Greek Food Feature: Feta Cheese (Φέτα)

This is the first posting in a new series of spotlight articles on Greek food products and ingredients which I will be presenting on this blog.

A slab of Feta served up in classic Greek fashion - Click to Enlarge

My grandmother used to make her own cheeses. When I was a child, I used to love watching the woman set herself on a small wooden stool for the milking of the sheep and goats. She would call for me to bring the collection pails and I would run to fetch them. As she milked the swollen teats of the ewes and does, I would offer to help, but she always refused saying that the animals required practised, familiar hands. So, I had to content myself with helping her by swapping the buckets when she instructed. She always made sure to leave some milk for the sucklings; and there was always a cup of warm milk set aside for me, before she thickened the rest and drained off the whey from the curds for cheese-making.

Although she used rudimentary equipment i.e., wicker baskets, muslin cloths, wooden moulds, and an ancient wooden barrel, the cheeses my grandmother obtained were always surpassingly excellent. She often made Myzithra, which is a whey cheese made from sheep and goat milks. Yiayia (Greek for grandma) also made a phenomenal sheep's milk Feta cheese that was so creamy and rich it coated the palate and throat as you swallowed. To this day, I salivate when I think of her cheeses. Pasteurization was not part of her cheese-making process which meant her cheeses were of such character and flavour that they remain an unparalleled gastronomic experience for me to this day.

When she reached her nineties and could no longer tend the animals, my grandmother reluctantly slaughtered or sold the remainder of her flock and put aside her milking implements for the last time. It was not an easy thing for her to do; she resisted, but the family was insistent as she was starting to have age-related health issues. She reluctantly acquiesced. It was decided that she would spend the winters in Athens, living with my aunt. I happened to be working in Glyfada (a posh seaside Athens suburb) that winter and I was staying with my aunt as well, so I did my best to help Yiayia with the transition.

______________________________

● **Description of the task**
Continue the feta cheese article from the point at which it stops.

● **Source material**

______________________________

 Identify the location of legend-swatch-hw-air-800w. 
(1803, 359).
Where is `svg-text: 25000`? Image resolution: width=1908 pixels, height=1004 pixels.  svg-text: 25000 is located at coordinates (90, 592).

______________________________

● **Answer section**
I remember taking her shopping with me one morning. A new supermarket had opened just down the street and we went to pick up a few things. One of the items I had on my list for purchase was Feta cheese. When we got to the cheese counter and placed the order, my grandmother asked the clerk to give her a sampling of the Feta I had selected. He provided us both with a small piece of the cheese. I popped the sample into my mouth and turned to look at my grandmother. I found her sniffing at her piece, as if it were some kind of foreign substance she was trying to identify by its scent. She made a face and then gingerly placed the cheese on her tongue and closed her mouth. She grimaced, turned to the clerk and began shaking a wizened finger at him, demanding to know what it was that he was trying to sell us. The man assured her that it was Feta cheese, and I nodded in agreement, feeling somewhat embarrassed by Yiayia's outburst. She snorted at both of us, and said in a matter-of-fact tone: "Any shepherd knows how to make Feta! I don't know what this is, but it's not Feta!" Both the clerk and I tried to explain to her that the milk for store-bought Feta was pasteurised according to government "health" regulations, but she refused to accept our explanations. After all, she was 90 years old and had been making and eating unpasteurised cheeses all her life! She kept on about it long after we had left the supermarket.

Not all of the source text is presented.